Los burgueses de Calais y el Monumento a Victor Hugo son proyectos magníficos. Un arte que admira el radicalismo punzante de las formas sin normas, pero que a la vez añora la destreza clásica que regula el trabajo de los materiales. Acaso el episodio curioso del Monumento a Balzac nos brinda la lección duradera: liberalidad formal, sí, pero silencio respetuoso frente a las convenciones sociales. Balzac es el “gran escritor francés del siglo”. Para no hablar de la genial Robe de chambre –albornoz empapado en yeso– que abre la escultura a la performance contemporánea.
Baudelaire y Mahler fueron sufridos modelos de expresividad para Rodin. Enriquecen hoy el Hotel Byron y demuestran a ojos vista la complicidad de Camille Claudel, vestal alerta y amante ciega del maestro. El pensador o El beso son objeto ahora de fervorosa mirada crítica tras décadas de silencio. La muestra de París nos desvela un mar de impresiones táctiles que nos llevan a Lembruck, Zadkine o Lipchitz. Rodin se revela como el mago del volumen que abre a la sensibilidad actual el despliegue narrativo moderno, como ese imponente Zero de Baselitz, con zapatones, el guiño mejor articulado al arte grande de Rodin: gesto, expresión, signo y concepto. Con Las tres sombras, 1886, que desafía la escueta simplicidad de los tres hombres que avanzan en el bronce de Giacometti de 1968. Ayer mismo.

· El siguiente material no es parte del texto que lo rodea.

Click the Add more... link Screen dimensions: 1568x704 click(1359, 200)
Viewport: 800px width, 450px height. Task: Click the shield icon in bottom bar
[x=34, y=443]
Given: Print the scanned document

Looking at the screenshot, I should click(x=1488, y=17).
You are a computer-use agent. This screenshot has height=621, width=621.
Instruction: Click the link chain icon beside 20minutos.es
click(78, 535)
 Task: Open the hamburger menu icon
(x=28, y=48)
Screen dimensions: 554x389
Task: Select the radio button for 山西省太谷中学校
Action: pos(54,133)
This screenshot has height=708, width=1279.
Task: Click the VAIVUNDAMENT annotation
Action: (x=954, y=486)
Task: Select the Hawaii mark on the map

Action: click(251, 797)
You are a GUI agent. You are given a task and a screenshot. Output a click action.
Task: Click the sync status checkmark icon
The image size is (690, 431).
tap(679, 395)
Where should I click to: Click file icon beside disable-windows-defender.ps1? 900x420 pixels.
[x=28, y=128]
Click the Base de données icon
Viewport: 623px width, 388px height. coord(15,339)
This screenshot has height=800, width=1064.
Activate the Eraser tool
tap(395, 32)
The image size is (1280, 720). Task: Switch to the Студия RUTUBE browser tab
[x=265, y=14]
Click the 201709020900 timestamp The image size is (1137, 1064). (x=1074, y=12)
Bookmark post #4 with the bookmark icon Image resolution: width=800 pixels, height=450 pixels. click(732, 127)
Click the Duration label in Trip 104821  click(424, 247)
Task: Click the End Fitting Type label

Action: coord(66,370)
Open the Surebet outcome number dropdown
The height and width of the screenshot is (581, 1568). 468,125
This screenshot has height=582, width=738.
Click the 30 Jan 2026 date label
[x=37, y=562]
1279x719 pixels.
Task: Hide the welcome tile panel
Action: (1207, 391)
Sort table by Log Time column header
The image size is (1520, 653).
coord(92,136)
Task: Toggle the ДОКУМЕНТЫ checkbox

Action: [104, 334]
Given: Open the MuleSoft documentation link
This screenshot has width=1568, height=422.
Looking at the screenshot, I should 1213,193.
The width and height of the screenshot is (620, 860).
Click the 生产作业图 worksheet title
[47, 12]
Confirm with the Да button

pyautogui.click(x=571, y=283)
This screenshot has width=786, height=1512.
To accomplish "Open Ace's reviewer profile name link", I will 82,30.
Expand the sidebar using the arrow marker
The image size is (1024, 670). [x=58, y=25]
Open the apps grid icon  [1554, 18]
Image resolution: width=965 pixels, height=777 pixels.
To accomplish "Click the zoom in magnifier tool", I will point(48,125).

Las pruebas en yeso y modelados en arcilla nos abruman en el taller del artista con un sinfín de motivos a redescubrir con mirada limpia. La experiencia exigente, fluida y feliz de una vida de arte. Obras que acusan la presión de los dedos del artista, su imaginación callada y ocurrente, como ese Pié derecho desnudo, 1905.La atmósfera magnética del viejo obrador nos arrastra al Renacimiento, pero también a las estelas de Brancusi y al Verre d’Absinthe, 1914, de Picasso. Como el cuerpo deforme que escapa de una vasija inestable en un soberbio ensamblaje de 1910. Rodin siglo XXI.